• [REQUIRED ACTION] Give back, unaltered, the lines from the one with "Where should I click to: Click the @realDonaldTrump" to the end of the material, omitting pictures.

• [RECORDED INFORMATION]
- Opening Delimiter -

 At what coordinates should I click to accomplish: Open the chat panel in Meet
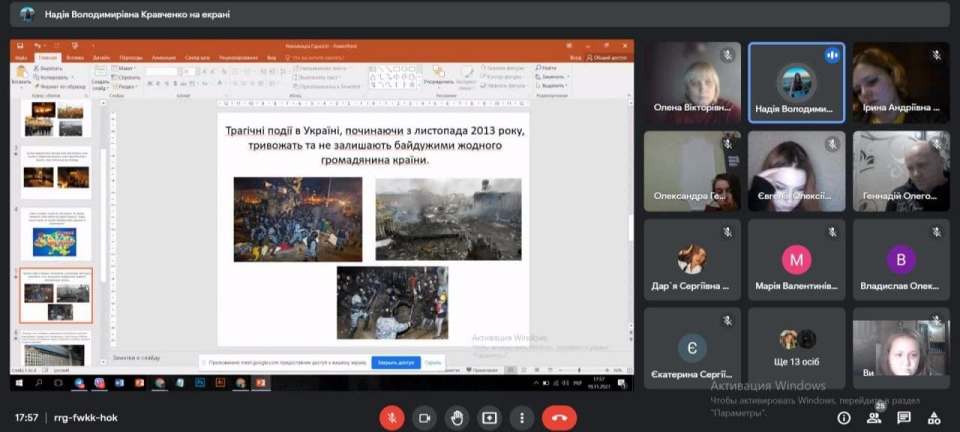(903, 417)
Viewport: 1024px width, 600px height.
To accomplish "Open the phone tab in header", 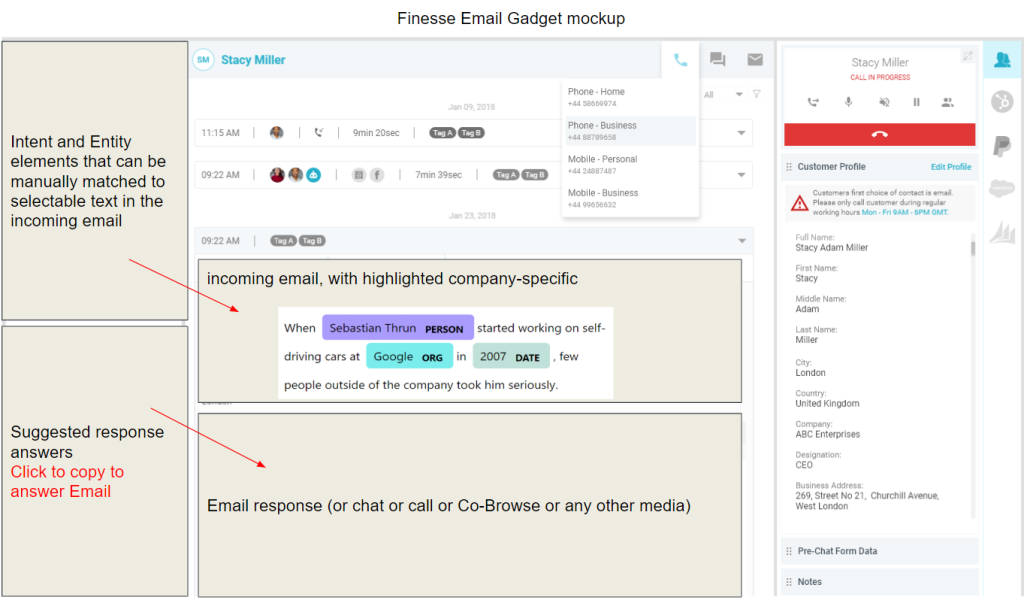I will pyautogui.click(x=680, y=60).
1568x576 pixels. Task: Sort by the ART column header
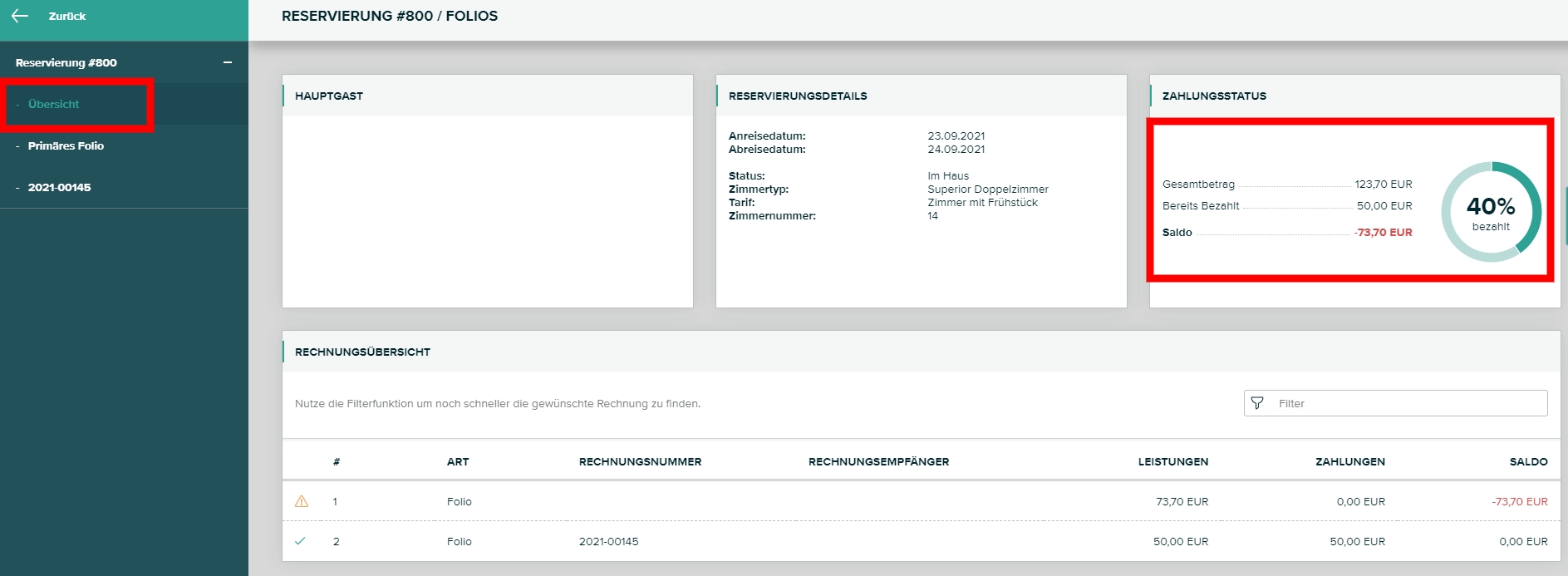[458, 461]
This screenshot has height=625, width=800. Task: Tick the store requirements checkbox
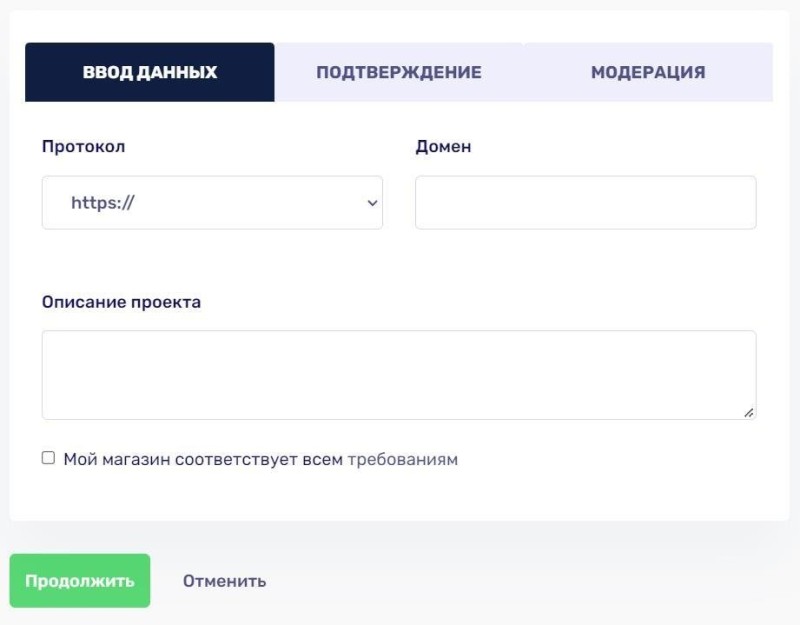tap(48, 458)
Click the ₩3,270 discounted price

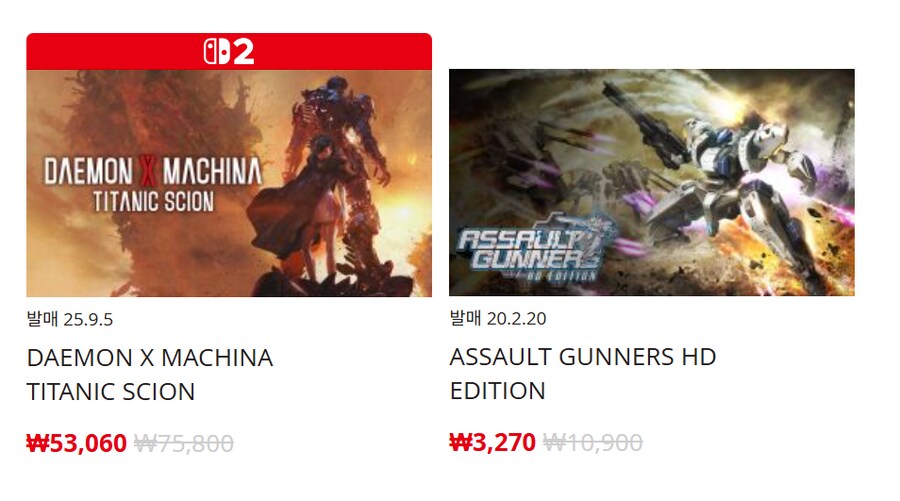pos(492,442)
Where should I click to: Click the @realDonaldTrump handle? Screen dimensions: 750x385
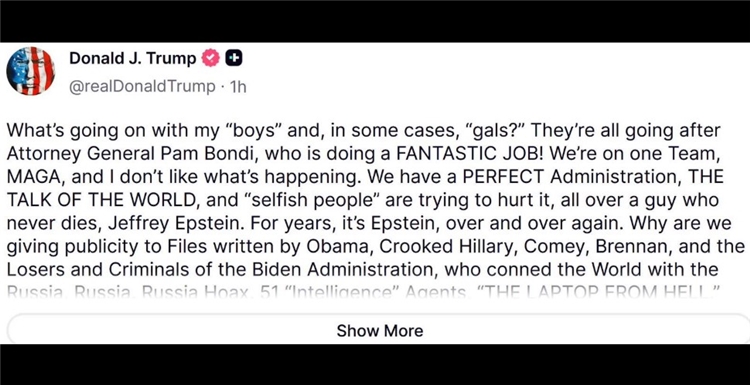pos(142,87)
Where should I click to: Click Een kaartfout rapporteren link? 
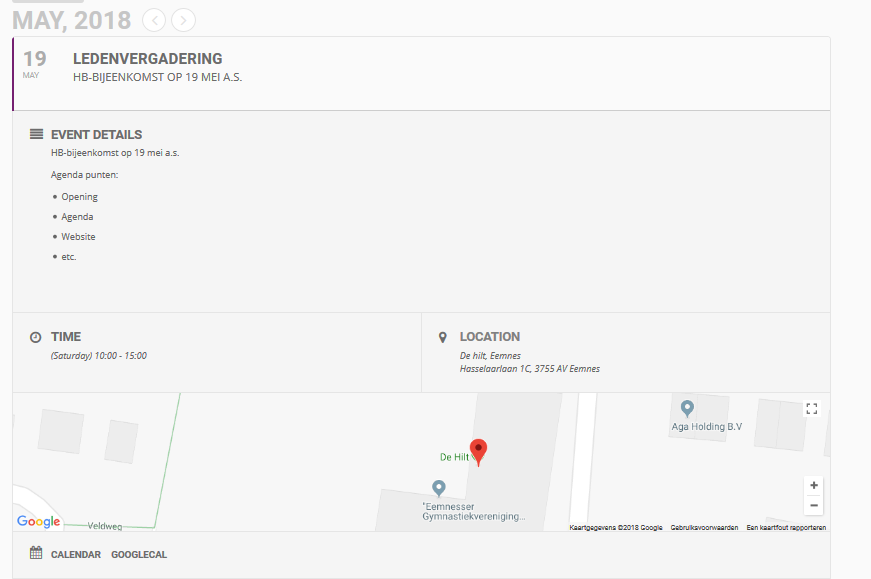pos(786,527)
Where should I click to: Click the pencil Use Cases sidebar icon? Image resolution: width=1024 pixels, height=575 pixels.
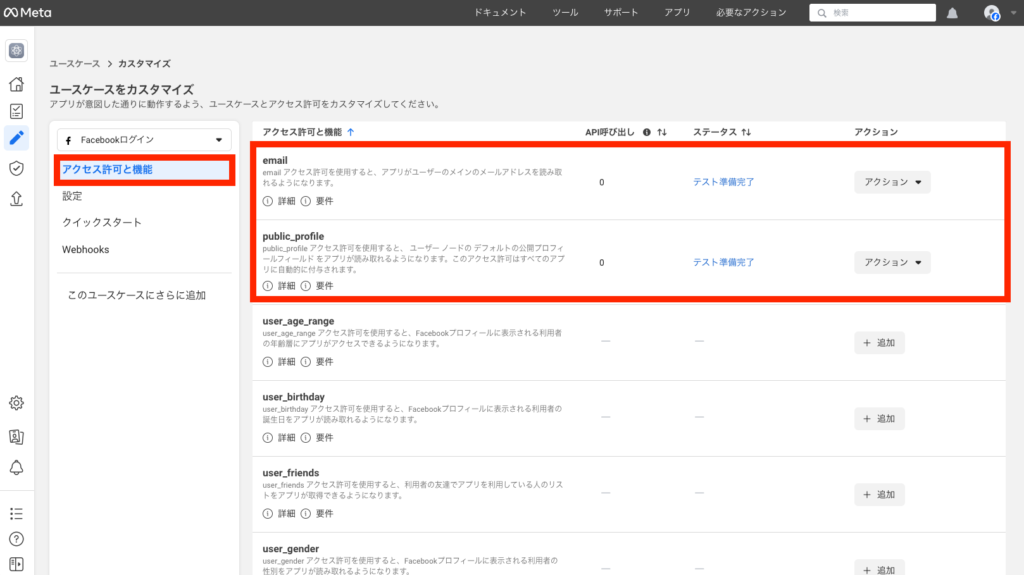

- Closing Delimiter -

• [SOLUTION TO THE PROBLEM]
Where should I click to: Click the @realDonaldTrump handle? Screen dimensions: 750x385
pos(142,87)
Where should I click to: Click Een kaartfout rapporteren link? 
pos(786,527)
Where should I click to: Click the pencil Use Cases sidebar icon? Image resolution: width=1024 pixels, height=575 pixels.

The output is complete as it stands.